Clinton responded that she stayed on the Michigan ballot because she didn't want to totally dismiss voters in an important swing state.

"It's clear this election they're having is not going to count for anything," Clinton said. "But I personally didn't want to set up a situation where the Republicans were going to be campaigning between now and whenever. Then, after the nomination, we have to go in and repair the damage to be ready to win Michigan in November 2008."

But really, Clinton said, leaving her name on in Michigan wasn't a big deal.

"I personally did not think it made any difference if my name was on the ballot," she said.

Clinton won the Michigan's Jan. 15 primary — with the caveat that her rivals' names didn't appear on the ballot.

Clinton Makes Case that Florida Matters

No longer the front-runner, she needed every state she could get.

By the time Florida voted Jan. 29, Clinton was making the case that votes in the Sunshine State mattered.
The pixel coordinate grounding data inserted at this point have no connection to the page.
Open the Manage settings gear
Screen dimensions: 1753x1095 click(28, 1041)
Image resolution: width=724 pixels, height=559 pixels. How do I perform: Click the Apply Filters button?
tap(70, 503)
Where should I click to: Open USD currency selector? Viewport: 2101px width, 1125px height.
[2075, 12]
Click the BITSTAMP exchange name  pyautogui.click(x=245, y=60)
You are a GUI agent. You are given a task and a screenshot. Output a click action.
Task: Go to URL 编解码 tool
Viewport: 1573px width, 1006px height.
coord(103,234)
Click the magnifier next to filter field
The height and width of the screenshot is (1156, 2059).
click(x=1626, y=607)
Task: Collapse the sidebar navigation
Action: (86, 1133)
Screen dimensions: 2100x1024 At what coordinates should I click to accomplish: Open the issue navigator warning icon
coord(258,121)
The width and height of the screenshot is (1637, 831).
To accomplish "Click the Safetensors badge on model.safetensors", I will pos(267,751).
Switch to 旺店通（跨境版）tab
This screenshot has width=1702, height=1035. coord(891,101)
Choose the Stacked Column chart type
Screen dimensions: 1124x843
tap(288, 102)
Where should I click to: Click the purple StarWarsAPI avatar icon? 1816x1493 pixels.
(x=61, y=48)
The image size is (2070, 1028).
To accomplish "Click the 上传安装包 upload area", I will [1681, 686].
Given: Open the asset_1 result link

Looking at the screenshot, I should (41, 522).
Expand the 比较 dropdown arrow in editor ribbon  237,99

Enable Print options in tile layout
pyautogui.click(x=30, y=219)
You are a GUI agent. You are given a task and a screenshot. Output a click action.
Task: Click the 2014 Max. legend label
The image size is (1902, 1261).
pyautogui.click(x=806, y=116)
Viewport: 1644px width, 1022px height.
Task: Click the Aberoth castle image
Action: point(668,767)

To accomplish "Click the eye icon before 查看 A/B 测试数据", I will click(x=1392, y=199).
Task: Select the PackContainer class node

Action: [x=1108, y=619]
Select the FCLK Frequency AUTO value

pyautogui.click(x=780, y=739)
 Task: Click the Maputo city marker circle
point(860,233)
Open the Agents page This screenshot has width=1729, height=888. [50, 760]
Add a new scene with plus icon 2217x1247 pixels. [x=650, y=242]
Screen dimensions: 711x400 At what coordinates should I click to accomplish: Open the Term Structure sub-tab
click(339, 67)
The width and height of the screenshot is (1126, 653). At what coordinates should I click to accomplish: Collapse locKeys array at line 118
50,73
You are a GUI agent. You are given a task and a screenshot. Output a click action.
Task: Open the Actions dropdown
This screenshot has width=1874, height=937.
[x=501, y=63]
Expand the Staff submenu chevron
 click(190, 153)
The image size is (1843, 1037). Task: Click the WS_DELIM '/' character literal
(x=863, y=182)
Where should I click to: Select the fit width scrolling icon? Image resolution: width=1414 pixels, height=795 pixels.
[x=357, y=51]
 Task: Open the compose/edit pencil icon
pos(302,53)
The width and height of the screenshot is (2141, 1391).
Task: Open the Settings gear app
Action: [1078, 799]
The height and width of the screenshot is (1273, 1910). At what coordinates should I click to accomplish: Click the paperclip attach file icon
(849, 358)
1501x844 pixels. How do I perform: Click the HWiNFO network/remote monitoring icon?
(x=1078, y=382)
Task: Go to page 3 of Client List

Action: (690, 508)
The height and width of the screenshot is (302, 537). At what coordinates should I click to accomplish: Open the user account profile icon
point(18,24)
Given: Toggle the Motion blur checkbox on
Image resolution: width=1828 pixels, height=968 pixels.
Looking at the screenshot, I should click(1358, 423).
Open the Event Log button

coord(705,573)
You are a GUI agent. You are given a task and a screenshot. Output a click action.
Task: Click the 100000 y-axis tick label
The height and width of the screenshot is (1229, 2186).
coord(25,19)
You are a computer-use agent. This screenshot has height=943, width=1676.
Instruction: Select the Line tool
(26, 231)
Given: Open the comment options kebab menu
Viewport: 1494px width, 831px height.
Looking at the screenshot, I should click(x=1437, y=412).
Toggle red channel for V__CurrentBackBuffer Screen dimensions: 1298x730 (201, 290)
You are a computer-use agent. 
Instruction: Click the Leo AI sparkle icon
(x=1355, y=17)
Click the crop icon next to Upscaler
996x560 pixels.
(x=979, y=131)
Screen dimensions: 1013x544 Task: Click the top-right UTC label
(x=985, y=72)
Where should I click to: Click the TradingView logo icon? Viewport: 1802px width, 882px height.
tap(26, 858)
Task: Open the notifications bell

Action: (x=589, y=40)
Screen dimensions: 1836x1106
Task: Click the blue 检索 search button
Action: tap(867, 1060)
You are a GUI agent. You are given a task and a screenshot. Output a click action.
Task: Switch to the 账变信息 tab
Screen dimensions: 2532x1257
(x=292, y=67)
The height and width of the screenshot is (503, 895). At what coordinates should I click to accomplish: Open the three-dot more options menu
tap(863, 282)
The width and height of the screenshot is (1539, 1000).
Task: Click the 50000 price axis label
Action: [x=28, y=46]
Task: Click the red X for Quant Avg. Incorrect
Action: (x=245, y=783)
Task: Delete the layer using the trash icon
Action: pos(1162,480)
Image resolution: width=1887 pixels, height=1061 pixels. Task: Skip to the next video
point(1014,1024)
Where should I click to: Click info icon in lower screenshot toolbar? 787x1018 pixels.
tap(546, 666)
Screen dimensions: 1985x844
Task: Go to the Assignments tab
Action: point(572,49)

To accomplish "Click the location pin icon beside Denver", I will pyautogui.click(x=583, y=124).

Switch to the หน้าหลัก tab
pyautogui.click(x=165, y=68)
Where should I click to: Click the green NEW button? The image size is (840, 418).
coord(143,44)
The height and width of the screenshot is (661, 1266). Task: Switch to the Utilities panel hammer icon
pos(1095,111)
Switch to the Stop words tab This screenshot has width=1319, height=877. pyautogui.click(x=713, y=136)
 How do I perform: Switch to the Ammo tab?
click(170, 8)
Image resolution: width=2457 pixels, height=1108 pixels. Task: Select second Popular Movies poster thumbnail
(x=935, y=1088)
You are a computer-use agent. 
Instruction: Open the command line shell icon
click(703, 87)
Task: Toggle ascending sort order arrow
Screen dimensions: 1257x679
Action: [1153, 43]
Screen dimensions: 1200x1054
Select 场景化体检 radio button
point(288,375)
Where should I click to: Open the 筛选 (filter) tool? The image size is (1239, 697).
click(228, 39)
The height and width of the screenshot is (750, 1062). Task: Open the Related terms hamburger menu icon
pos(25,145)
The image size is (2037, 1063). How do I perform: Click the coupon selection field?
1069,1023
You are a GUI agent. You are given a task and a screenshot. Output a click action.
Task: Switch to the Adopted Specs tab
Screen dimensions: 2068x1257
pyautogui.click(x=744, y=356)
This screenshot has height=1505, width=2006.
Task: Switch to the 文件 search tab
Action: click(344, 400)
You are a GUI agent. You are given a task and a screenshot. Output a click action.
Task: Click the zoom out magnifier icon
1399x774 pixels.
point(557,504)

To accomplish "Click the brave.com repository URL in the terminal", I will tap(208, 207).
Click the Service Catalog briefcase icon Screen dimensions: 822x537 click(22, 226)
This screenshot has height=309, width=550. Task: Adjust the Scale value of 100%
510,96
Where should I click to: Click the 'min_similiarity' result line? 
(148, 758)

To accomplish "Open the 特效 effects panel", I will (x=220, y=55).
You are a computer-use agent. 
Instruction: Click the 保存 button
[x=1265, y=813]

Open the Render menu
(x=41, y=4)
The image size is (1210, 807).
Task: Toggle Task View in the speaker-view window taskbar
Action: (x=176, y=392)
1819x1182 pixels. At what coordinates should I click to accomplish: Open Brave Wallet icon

It helped her win Florida, and her campaign began a full-scale effort to get Michigan and Florida's delegates counted.

As for Clinton's earlier comment about Michigan and how being on the ballot didn't matter? By March, she was telling NPR it did matter.

"We all had a choice whether or not to participate in what was going to be a primary. Most people took their names off the ballot. But I didn't," she said.

The change in strategy has given Clinton's campaign some explaining to do. That job has gone to Harold Ickes, a top Clinton adviser. Ickes also sits on the Democratic Party's rules and bylaws committee — the body that approved stripping the delegates in the first place and will take up the delegate question this Saturday. He told reporters last week that the point of punishing Florida and Michigan was to scare other states out of moving up their primaries.

"We think that message was received, listened to. No other state broke the window," Ickes said.

Now that the dates are no longer an issue, Ickes said, it's time to make sure that Florida and Michigan voters do not feel discounted in November's general election.

Talk of Disenfranchised Voters

Meanwhile, Clinton's delegate argument has taken a new tack. Last week in Florida, she spoke of how women and African Americans fought for the right to vote. The voice of the people should never be disregarded, she said.

"We're seeing that right now in Zimbabwe," Clinton said. "Tragically, an election was held. The president lost. They refused to abide by the will of the people, so we can never take for granted our precious right to vote."

The Clinton campaign's best hope is that a compromise by the party on Florida and Michigan could bolster her argument that her popular-vote wins in Michigan and Florida should count. Even if some delegates are reinstated, Clinton will remain behind Obama — which is the math that counts.